It’s always satisfying when snap decisions pay off though, and Cuaderno de faros became one of my favourite books of 2020 (even though it was originally published back in 2017). And for a year in which it feels like we’ve all been collectively dropped at the edge of the world and left to stare into an interminable void – maybe it’s just me? — there was something both comforting and perverse about reading a collection of essays on lighthouses, those most immovable of objects which stand on the edge of their very own oceanic abyss.

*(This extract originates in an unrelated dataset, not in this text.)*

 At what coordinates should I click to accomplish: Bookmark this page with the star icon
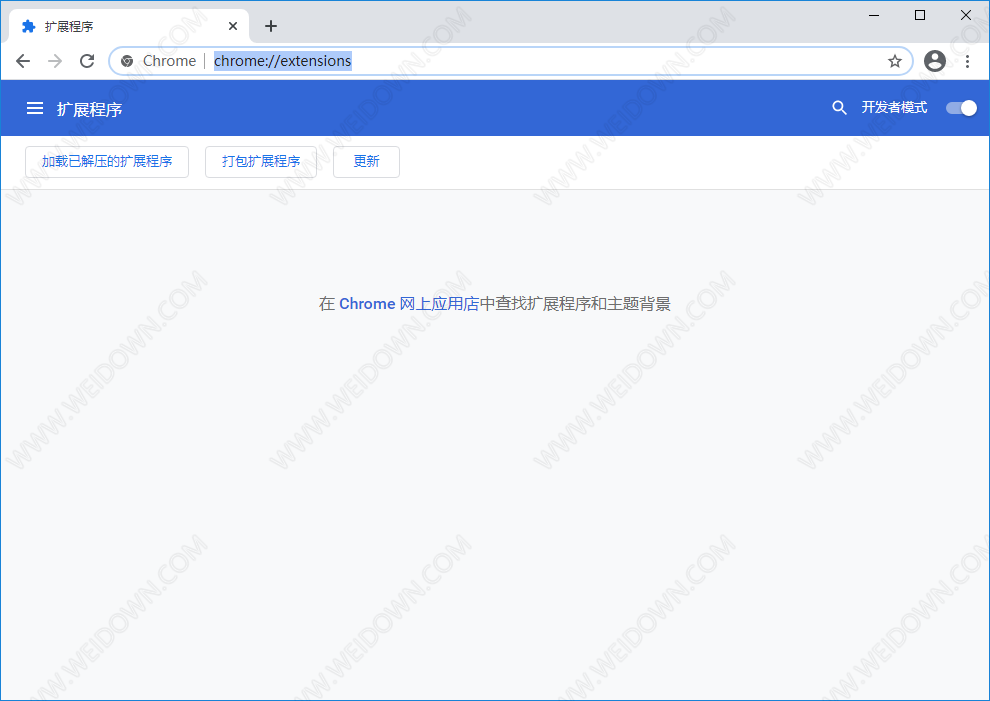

Cuaderno de faros is a slim collection containing just six essays, a series of interconnected ruminations on Barrera’s ‘collection’ of lighthouses, both real and fictional. It’s one you could easily get through in an afternoon, although it’s worth taking the time – or, in my case, making the rare effort – to pause and digest each one.

From Portland to Puerto Escondido, Barrera blends first-person travel narratives with historical context and an abundance of literary allusions — she even references having read Sir Walter Scott’s diaries at one point, which, to me, sounds like the very definition of a nightmare — and each essay takes us to the border between land and sea to contemplate the bastions which mark the divide: lighthouses. And yet, as Barrera meanders through digressions, making those literary detours and historical pitstops, lighthouses become merely the soft-focus setting for quiet revelations, rather than the sharp focus stars. On Lighthouses is about collecting, considering, questioning.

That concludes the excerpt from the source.